Con Maduro en el poder se despertaron todas las alarmas de organizaciones internacionales encargadas de monitorear la defensa de los derechos humanos. Human Rights Watch, Amnistía Internacional y la Comisión Interamericana de Derechos Humanos, entre otras, han dado cuenta de forma sucesiva de abusos policiales, detenciones ilegales, atentados a la libertad de expresión, malnutrición y alertas sanitarias. La organización humanitaria Cáritas reportaba en 2017 que la canasta básica familiar representaba 60 veces el ingreso de un hogar y que su costo se había incrementado 2.123% en un año. La cifra la daba una institución independiente, porque los datos oficiales no existían. Frente a toda esa evidencia, las respuestas de Nicolás Maduro han sido bravatas públicas y una sucesión de decisiones políticas para desterrar a la oposición del poder, creando una especie de institucionalidad paralela, levantada para asegurarle la continuidad en el cargo. Si el Parlamento es arisco, pues se le da la espalda y se levanta uno nuevo a la medida, sin oposición. Si la Corte Suprema resulta independiente, entonces se conforma una adicta a su mensaje. Lo mismo con la fiscalía y, cómo no, con un ejército alineado gracias a los privilegios otorgados a sus oficiales. Maduro, en lugar de rendir cuentas, ha advertido con insistencia sobre el acecho de la intervención extranjera, mientras abraza los autoritarismos ultramarinos de Putin y Erdogan.

Nicolás Maduro no solo ha destruido un país, también acabó por hacer de Venezuela un cuco útil para la ultraderecha latinoamericana, que ha sacado provecho de la indolencia de gran parte de la izquierda de la región, que en lugar de distanciarse del régimen y denunciarlo con firmeza, optó por una prudencia con regusto a complicidad. Una izquierda que se farreó la oportunidad de distinguir con énfasis una democracia en forma, de una caricatura penosa que impulsa a sus ciudadanos a criar conejos para matar el hambre y los regaña por intentar abandonar el desastre. Ahora, esa misma izquierda que recurrió equivocadamente al principio "autodeterminación de los pueblos" (aplicado a la creación de nuevos Estados en contextos de descolonización o secesión, pero no cuando existen violaciones de los derechos humanos) para no asumir lo evidente, contempla con indignación tardía cómo sus adversarios aprovechan la oportunidad de actuar como es usual que lo hagan, sobre todo cuando la ocasión está servida en bandeja. Ahora, todo es culpa del imperialismo y de nadie más, y quien lo niegue es facho o, peor que eso, amarillo. Ahora recuerdan la historia de Centroamérica, la del Cono Sur y la de las dictaduras militares.
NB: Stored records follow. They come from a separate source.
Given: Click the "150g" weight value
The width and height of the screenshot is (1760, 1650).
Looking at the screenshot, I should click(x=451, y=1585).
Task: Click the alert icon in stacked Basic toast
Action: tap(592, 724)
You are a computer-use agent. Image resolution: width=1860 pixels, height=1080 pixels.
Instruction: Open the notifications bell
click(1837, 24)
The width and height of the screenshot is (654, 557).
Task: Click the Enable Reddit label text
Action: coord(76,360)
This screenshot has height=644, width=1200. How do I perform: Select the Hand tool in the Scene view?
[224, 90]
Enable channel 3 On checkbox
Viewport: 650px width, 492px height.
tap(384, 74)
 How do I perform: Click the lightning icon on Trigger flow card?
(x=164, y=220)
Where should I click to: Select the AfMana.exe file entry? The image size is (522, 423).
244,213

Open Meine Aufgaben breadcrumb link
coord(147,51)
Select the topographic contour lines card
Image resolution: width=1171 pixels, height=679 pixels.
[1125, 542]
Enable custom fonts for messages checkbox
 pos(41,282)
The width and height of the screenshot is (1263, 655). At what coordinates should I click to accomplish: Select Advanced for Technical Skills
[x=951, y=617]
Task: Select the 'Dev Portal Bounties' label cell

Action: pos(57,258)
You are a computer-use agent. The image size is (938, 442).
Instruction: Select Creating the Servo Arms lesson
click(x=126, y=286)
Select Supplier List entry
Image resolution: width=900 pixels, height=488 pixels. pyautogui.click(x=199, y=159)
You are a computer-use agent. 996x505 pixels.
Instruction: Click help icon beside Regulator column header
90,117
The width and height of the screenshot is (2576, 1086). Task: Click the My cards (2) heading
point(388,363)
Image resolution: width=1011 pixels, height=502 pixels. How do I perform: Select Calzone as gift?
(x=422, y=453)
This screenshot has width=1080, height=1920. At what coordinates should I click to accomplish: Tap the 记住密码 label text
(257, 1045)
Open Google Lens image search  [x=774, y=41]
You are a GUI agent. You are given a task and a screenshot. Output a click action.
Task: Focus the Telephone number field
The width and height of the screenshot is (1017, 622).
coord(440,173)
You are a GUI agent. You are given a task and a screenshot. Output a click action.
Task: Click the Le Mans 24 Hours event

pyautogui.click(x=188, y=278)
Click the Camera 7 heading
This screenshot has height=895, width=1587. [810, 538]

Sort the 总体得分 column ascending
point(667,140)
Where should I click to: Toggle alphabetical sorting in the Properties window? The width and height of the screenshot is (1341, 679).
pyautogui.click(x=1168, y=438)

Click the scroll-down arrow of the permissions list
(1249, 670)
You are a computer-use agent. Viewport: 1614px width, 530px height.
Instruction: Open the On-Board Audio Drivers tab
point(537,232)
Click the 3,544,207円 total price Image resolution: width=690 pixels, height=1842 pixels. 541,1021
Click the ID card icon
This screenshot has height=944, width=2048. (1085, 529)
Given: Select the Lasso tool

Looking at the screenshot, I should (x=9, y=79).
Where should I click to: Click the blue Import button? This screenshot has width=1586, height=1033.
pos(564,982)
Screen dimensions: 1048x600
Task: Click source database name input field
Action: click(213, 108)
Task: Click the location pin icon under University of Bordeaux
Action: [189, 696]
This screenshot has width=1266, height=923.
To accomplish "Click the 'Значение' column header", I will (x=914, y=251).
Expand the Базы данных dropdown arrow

Justo en el momento en que las circunstancias riman con su marco teórico, del que parecen estar enamorados.

Hace un año, Pedro Felipe Ramírez, exembajador de Chile en Caracas, levantó la voz. Ramírez, un exministro de Allende que sufrió la prisión, los apremios y el exilio durante la dictadura de Pinochet, advirtió que lo que estaba sucediendo en Venezuela era una tragedia, que Maduro era un tirano corrupto. Al parecer, no lo escucharon ni los viejos camaradas ni la izquierda frenteamplista que, sumergida en su piscina de buenismo teñido en colorado vintage, solo atina a difundir comunicados asumiendo el rol de quien no queda mal con nadie.

Durante los años venideros, la izquierda chilena y la de toda la región deberán cargar con un nuevo fracaso al que contribuyeron con indolencia, dejando que la cuerda se estirara hasta el punto de permitir que Trump y Bolsonaro se irguieran como líderes, instalando sus condiciones en medio de los escombros de un país. Donde decía Maduro, gran parte de la izquierda latinoamericana leyó "pueblo", y donde pensaban que existía una causa, no había otra cosa que una maldición.